Recipe: Poached pear pancakes
Breakfast pancakes provide a fantastic reason to eat maple syrup, assuming it is real maple syrup, not maple-flavoured corn syrup. And "crepes" is the French word for pancakes. The two words ought to be interchangeable but in restaurant parlance it seems that pancakes can be thick or thin, but crepes are always thin.
POACHED PEAR PANCAKES
|1 cup well-drained cooked pears, pureed|
|1 1/2 cups milk|
|30g butter, melted (for pancakes)|
|150g (1 cup) self-raising flour|
|1/4 tsp salt|
|1/4 tsp ground ginger|
|1/4 tsp ground cinnamon|
|clarified butter or light oil for frying|
|20g butter (for pears)|
|1 ripe pear, peeled and cut into chunks|
|1 Tbsp sugar|
|cinnamon sugar made of 1 Tbsp sugar and 1 tsp ground cinnamon|
|maple syrup, to serve|
|To make the pears: Melt butter in a small pan. Add pear chunks and fry, turning once so that each piece of pear gets a little browned. Scatter over the sugar and allow it to blend with the pear juices. Remove pan from heat until needed.|
To make the pancakes: put the pear puree in a bowl and stir in milk, melted butter and egg. Sift flour, salt, ginger and cinnamon and stir into the pear and egg mixture until just well-blended. Leave to rest.
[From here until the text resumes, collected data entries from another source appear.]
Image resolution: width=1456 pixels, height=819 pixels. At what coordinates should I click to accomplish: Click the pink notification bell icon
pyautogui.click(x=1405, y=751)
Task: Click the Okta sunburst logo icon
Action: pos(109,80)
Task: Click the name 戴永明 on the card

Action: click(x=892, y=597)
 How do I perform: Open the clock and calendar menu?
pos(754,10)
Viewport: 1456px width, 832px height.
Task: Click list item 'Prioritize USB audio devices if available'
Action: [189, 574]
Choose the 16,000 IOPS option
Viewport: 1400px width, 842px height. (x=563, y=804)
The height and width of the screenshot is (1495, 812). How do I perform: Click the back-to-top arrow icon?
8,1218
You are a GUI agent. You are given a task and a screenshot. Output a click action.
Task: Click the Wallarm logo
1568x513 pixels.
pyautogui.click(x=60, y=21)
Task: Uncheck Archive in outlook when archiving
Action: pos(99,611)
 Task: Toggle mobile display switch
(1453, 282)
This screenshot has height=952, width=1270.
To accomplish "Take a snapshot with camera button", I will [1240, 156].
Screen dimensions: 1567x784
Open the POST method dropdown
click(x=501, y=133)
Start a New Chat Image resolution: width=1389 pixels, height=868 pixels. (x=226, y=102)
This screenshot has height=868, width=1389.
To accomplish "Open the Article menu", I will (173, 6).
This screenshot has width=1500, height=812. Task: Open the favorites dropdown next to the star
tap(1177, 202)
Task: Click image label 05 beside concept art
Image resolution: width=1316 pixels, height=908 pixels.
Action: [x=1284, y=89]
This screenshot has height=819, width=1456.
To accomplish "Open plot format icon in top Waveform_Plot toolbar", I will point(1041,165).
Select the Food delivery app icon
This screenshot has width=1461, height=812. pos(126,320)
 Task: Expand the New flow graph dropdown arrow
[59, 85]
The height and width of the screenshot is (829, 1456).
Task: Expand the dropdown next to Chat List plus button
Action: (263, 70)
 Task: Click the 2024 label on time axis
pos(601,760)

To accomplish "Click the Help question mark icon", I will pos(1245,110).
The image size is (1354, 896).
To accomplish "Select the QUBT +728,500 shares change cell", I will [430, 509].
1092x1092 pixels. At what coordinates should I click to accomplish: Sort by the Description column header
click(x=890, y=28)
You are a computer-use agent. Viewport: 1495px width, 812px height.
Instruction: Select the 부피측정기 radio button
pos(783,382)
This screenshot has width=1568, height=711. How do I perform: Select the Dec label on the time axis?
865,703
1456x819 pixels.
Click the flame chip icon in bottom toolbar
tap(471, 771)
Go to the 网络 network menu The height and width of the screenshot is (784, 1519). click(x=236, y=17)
To assemble: Heat a non-stick pan and brush with the clarified butter or the light oil. Ladle in batter to make pancakes about 10cm across and cook over a moderate heat for about three minutes, then turn and cook the other side. Keep warm until all pancakes are cooked.
Sandwich cooked pancakes with the cooked pear, scatter with cinnamon sugar and offer maple syrup.